La fabricación también tendrá que estar dispersa geográficamente para garantizar que una vacuna se pueda distribuir a nivel mundial.

La mayoría de las vacunas resultan de colaboraciones internacionales. Una vacuna contra el virus del Ébola fue descubierta en Canadá, desarrollada en EEUU y fabricada en Alemania. Es poco probable — y ciertamente indeseable — que un solo país pueda apropiarse una vacuna contra Covid-19.

Incluso si se desarrolla una vacuna exitosa, no todas las personas querrán utilizarla.

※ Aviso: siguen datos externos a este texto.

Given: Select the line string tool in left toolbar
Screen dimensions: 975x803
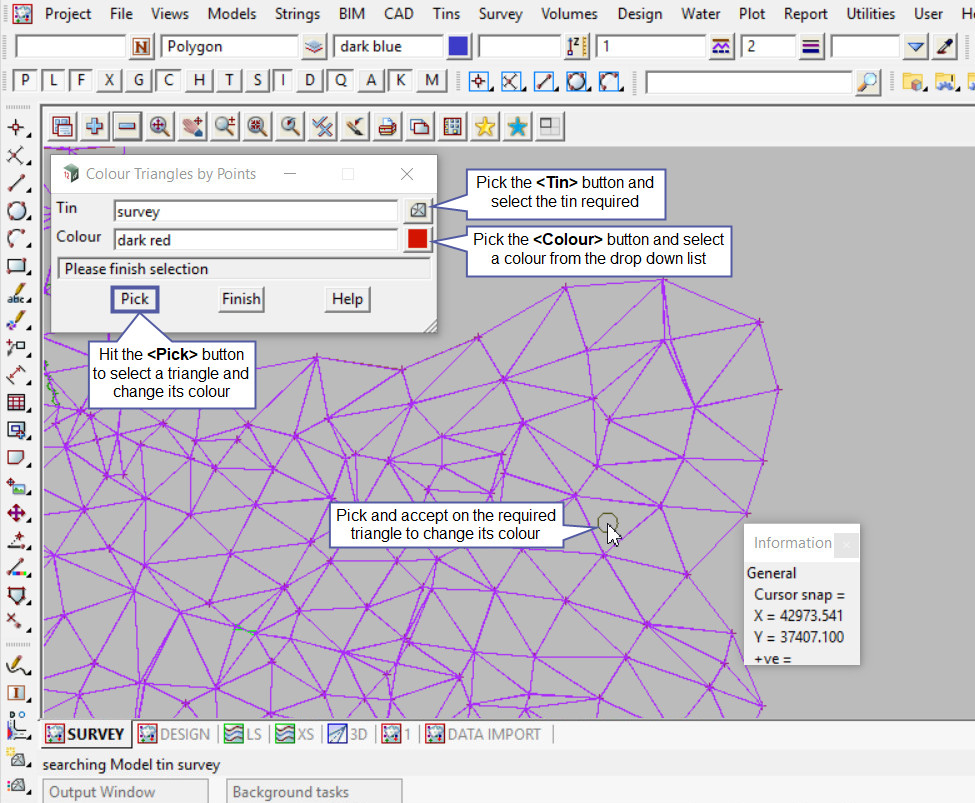Looking at the screenshot, I should [16, 183].
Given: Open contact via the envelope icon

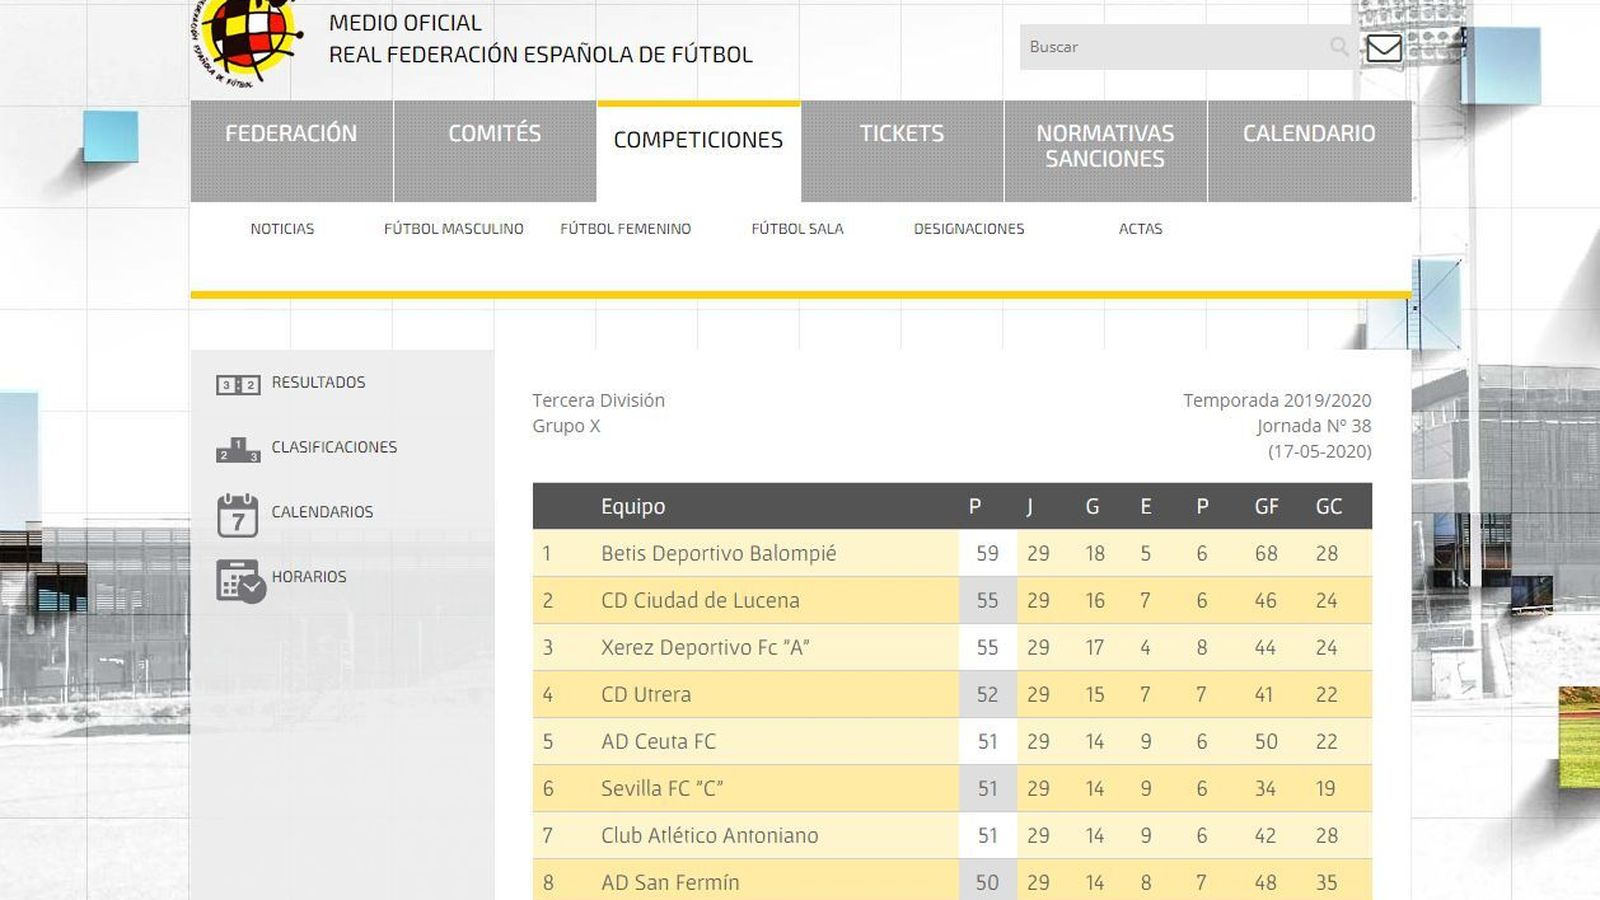Looking at the screenshot, I should coord(1383,46).
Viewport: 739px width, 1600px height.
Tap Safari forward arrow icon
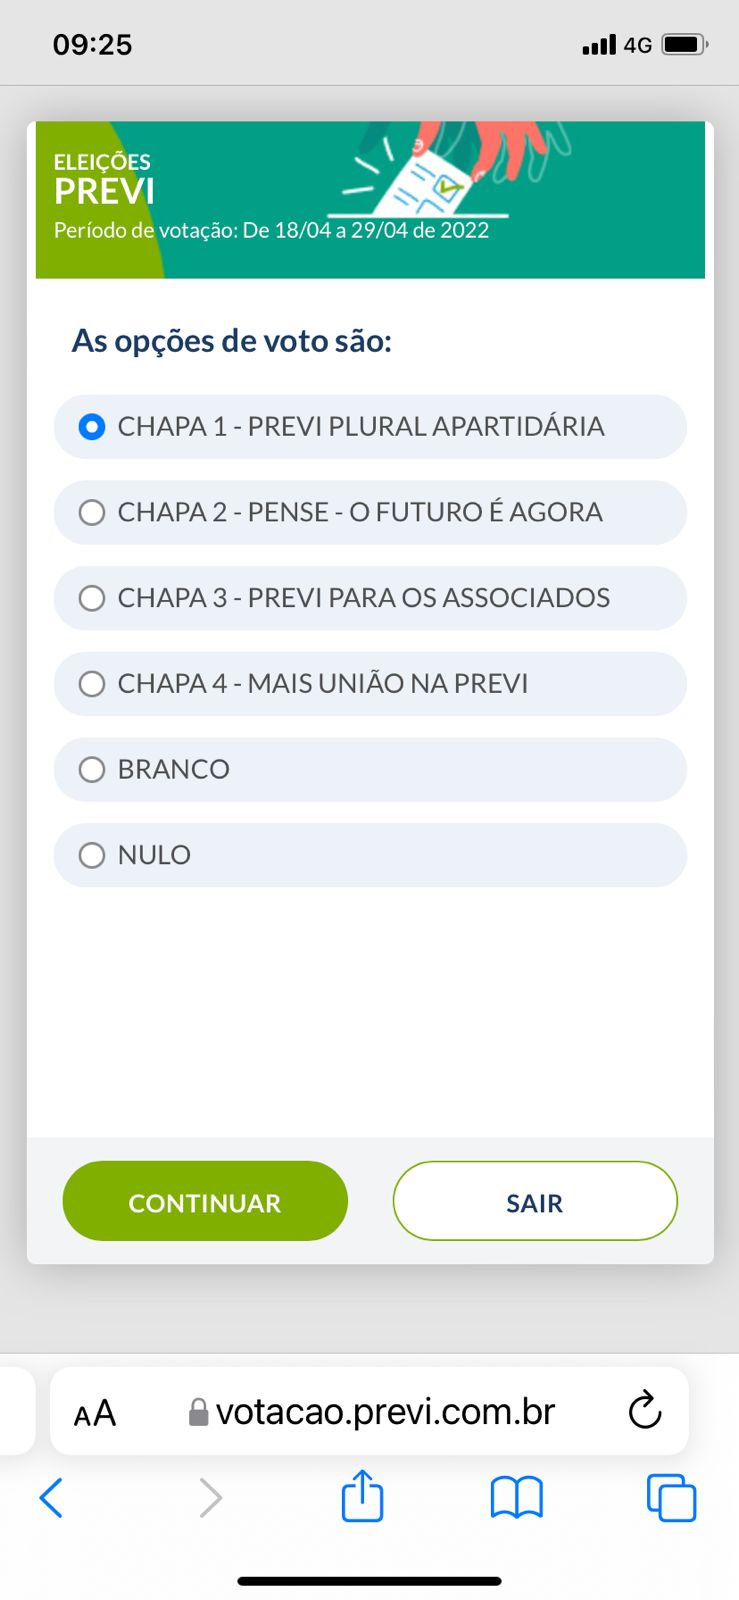pos(210,1497)
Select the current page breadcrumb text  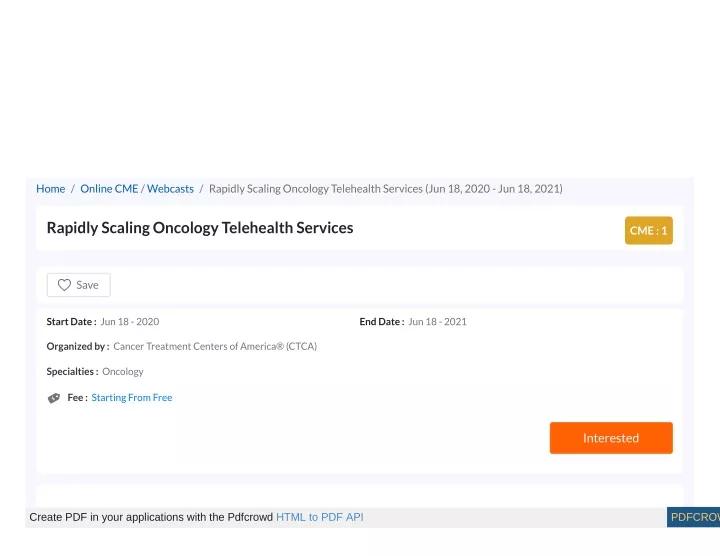[x=386, y=189]
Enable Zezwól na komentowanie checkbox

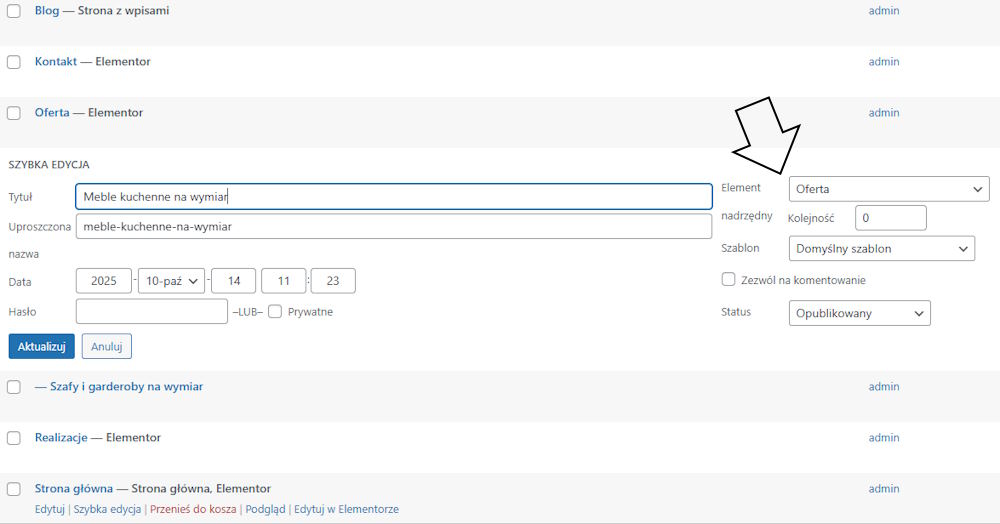729,280
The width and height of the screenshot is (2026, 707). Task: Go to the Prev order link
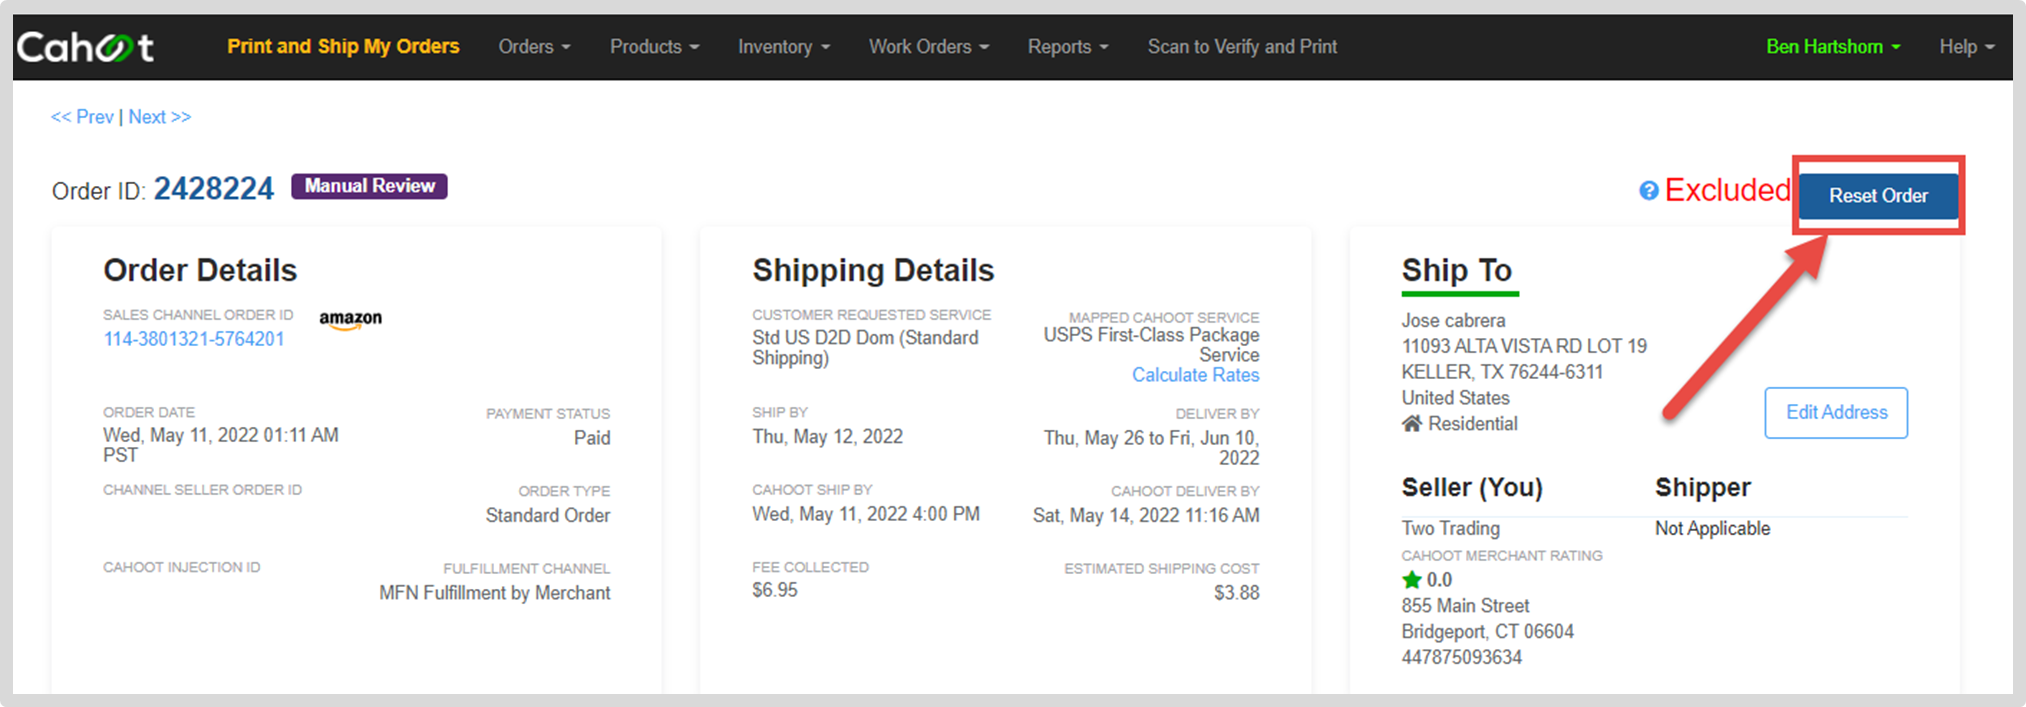[x=82, y=117]
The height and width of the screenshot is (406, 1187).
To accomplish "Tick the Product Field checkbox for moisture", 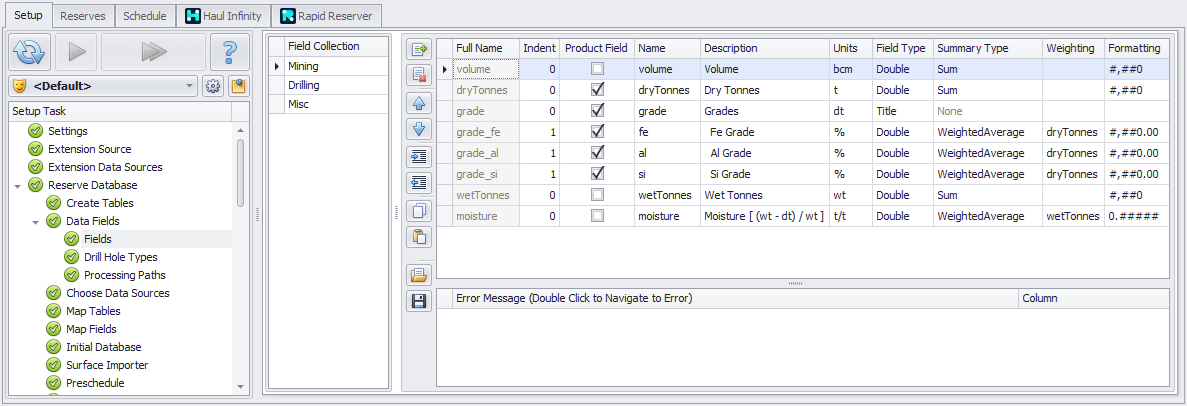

Heidi Larson, la directora del Proyecto para la Confianza en las Vacunas (VCP, por sus siglas en inglés), ha señalado que las encuestas muestran que hasta el 9 por ciento de los británicos, el 18 por ciento de los austríacos y el 20 por ciento de los suizos no estarían de acuerdo con ser vacunados. La confianza en las vacunas generalmente es mayor en el mundo en desarrollo, donde el impacto de las enfermedades infecciosas es más obvio. Pero aquí también pudiera surgir resistencia, particularmente si las personas sospechan que están siendo utilizadas como conejillos de indias.

La vacuna contra una pandemia ficticia en la película de 2011 “Contagio” se distribuye a través de una lotería basada en la fecha de nacimiento. Cuando se descubra una vacuna contra Covid-19 de la vida real, debe distribuirse como un bien público global.

Los expertos en materia de salud han estimado que costará unos US$20 mil millones vacunar a todos los habitantes de la Tierra, lo cual equivale a aproximadamente dos horas de producción mundial. Ésta es la mejor oferta del mundo. Esperemos que el mundo pueda reconocerla.